| Work to be completed |
Find the line with "Click the Призначення" in the entries below. Repeat it, every following line, and the line with "Choose the PLCC", exactly and with nothing added.

** Material for the task follows **

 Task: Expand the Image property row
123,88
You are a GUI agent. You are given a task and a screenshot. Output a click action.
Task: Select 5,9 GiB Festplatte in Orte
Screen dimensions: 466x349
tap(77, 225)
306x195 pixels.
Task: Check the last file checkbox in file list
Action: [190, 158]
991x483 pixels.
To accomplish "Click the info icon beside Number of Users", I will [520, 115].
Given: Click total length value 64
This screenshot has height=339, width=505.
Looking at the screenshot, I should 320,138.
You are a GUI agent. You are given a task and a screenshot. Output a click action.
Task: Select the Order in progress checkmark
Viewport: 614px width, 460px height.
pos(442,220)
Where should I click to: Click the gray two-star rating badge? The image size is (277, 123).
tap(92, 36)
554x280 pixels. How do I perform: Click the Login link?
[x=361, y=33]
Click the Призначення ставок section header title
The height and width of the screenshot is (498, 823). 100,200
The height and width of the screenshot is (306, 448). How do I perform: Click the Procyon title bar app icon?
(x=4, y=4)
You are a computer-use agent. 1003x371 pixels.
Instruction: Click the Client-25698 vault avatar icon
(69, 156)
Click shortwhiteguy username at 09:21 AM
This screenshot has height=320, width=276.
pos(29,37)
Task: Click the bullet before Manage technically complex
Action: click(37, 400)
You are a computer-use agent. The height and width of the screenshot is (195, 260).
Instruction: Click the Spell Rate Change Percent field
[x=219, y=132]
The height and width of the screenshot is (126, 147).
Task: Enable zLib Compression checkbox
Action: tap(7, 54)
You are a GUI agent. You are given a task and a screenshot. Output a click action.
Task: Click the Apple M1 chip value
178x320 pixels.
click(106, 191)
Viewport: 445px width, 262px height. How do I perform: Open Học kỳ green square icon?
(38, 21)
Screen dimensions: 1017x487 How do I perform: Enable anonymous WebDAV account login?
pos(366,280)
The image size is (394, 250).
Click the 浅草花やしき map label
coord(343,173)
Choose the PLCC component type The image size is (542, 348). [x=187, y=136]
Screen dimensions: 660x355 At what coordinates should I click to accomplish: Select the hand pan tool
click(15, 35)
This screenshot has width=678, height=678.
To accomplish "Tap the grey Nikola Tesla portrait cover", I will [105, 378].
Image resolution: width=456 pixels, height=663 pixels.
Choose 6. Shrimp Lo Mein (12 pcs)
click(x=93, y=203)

** End of Material for the task **

| Task answer |
Click the Призначення ставок section header title
The height and width of the screenshot is (498, 823). 100,200
The height and width of the screenshot is (306, 448). How do I perform: Click the Procyon title bar app icon?
(x=4, y=4)
You are a computer-use agent. 1003x371 pixels.
Instruction: Click the Client-25698 vault avatar icon
(69, 156)
Click shortwhiteguy username at 09:21 AM
This screenshot has height=320, width=276.
pos(29,37)
Task: Click the bullet before Manage technically complex
Action: click(37, 400)
You are a computer-use agent. The height and width of the screenshot is (195, 260).
Instruction: Click the Spell Rate Change Percent field
[x=219, y=132]
The height and width of the screenshot is (126, 147).
Task: Enable zLib Compression checkbox
Action: tap(7, 54)
You are a GUI agent. You are given a task and a screenshot. Output a click action.
Task: Click the Apple M1 chip value
178x320 pixels.
click(106, 191)
Viewport: 445px width, 262px height. How do I perform: Open Học kỳ green square icon?
(38, 21)
Screen dimensions: 1017x487 How do I perform: Enable anonymous WebDAV account login?
pos(366,280)
The image size is (394, 250).
Click the 浅草花やしき map label
coord(343,173)
Choose the PLCC component type The image size is (542, 348). [x=187, y=136]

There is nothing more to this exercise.